A fan who fell 30 feet from the second tier of the stadium inspired prayers by players in the Cleveland Indians vs. Texas Rangers game Tuesday night. The fan who fell and those he landed on will be okay. Controversy surrounded a sacred Italian horse race when its prize banner featuring the Virgin Mary was designed by a Muslim.
The Dalai Lama turned 75 on Tuesday with a celebration full of dancing and music. The Huffington Post’s Jonathan Green says the Dalai Lama has a message of peace, prosperity and human rights for the West. Beijing is claiming that the Chinese central government will approve the nomination of the next Dalai Lama. Though the current Dalai Lama doesn’t see himself going anywhere anytime soon: “Even at this age, I find time for my Buddhist studies that give me strength, peace, happiness and keep me in good health.”
Two deaths of note: Nasr Abu Zayd, an Egpytian scholar known for his liberal and critical approach to the Qu’ran, passed away on Monday at the age of 66. Zayd applied a literary-critical method of study to the Qu’ran that often ran afoul many more conservative Muslim leaders. Painter of famous scenes from the Book of Mormon, Arnold Friberg, died in Salt Lake City at the age of 96 last week. Meanwhile, one New Yorker found a tombstone on the sidewalk and began a quest to find its rightful owner.
HBO’s new documentary No One Dies in Lily Dale details the lives of Spiritualists in the town of Lily Dale, New York. Spiritualism arose in the nineteenth century among women mediums who channeled messages from the dead. Then, as now, the tradition has been dominated by women and was a chance for women to have a public voice in the midst of the Victorian cult of domesticity.
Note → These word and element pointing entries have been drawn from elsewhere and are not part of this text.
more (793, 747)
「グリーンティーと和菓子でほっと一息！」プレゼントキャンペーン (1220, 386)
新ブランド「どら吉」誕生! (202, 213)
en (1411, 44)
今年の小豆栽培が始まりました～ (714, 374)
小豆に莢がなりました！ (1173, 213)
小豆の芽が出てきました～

Have no fear, though, for good ole fashioned masculine muscular Christianity survives—literally. Bear Grylls, the host of Man vs. Wild on the Discovery Channel does what every guy named Bear would do, he puts himself in impossibly difficult environments and relies on his wits to survive. But Grylls is doing it for the Lord. “It’s about being strengthened. It’s about having a backbone run through you from the Person who made you. It’s about being able to climb the biggest mountains in the world with the Person who made them.” In theaters, Twilight continues to thread Mormon themes into vampire romance.
A suicide bomber in Pakistan killed 42 people in an attack on a Sufi shrine in Lahore. The attack comes as more militant Muslims continue to pressure more moderate strands of Islam in the country. Meanwhile, over at On Faith, Chris Seiple offers a look at the morals at stake in the continued violence of the Afghanistan war.
Two new books on anti-Semitism prove that it is still a relevant topic. And philo-Semitism is still around as well. Fundamentalists and other conservative Christians unite with conservative Jews in Zionist hopes and millennial visions. On the other end of the Jewish specturum, another bridge builder, Rabbi Peter Knobel, retires at age 67.
Quince Mountain details sexuality, desire, and church camp over at Killing the Buddha. While Salon offers a look at a Nevada megachurch that continues its support of those promoting the Ugandan “kill the gays” bill. Is the Church of England going to get its first gay Bishop? Maybe. Spain is getting its first LBGT church. The Metropolitan Community Churches will open a congregation in Madrid later this year and will be the first Spanish church to celebrate same-sex marriages.
Spain is also home to the annual Moors and Christians festival where Spaniards in the town of Moraira get back to their “Moorish roots” by reenacting 13th century battles over the local castle. Here in the United States, Muslims continue to run into difficulties expanding and building mosques. New American mosques are larger and offer amenities on par with Christian megachurches. As one Muslim spokesman put it, “They have gone over to the Baptist church model… If you have a gym, if you have a basketball court and maybe even a swimming pool or other facilities, this will be more attractive to young people.” The building of a new mosque near New York’s Ground Zero is becoming a political football in that state’s governor’s race.
Discrimination is also a problem for Satanists—or, for one particular Satanist, at least. Irving Davis, a convicted murderer, argues that his conviction be thrown out because his foray into Satanism should not have been revealed to the jury. Hearing the appeal, Judge Michael Keasler disagreed: “I mean, come on, boil it all down, the Church of Satan? You’ve got to be kidding me as to how that’s good, because Satan himself, at least as far as Christian doctrine is concerned, is the epitome of what evil is. If somebody chooses to align themselves with something like that, it certainly would seem relevant.”
Religious identity poses a problem for Mitt Romney. It’s unclear if his Mormonism will hamper support among conservative evangelical Christians in a bid for president. Others looking for help navigating issues between religion and the workplace can turn to this handy guide from the New York Times’ Career Couch.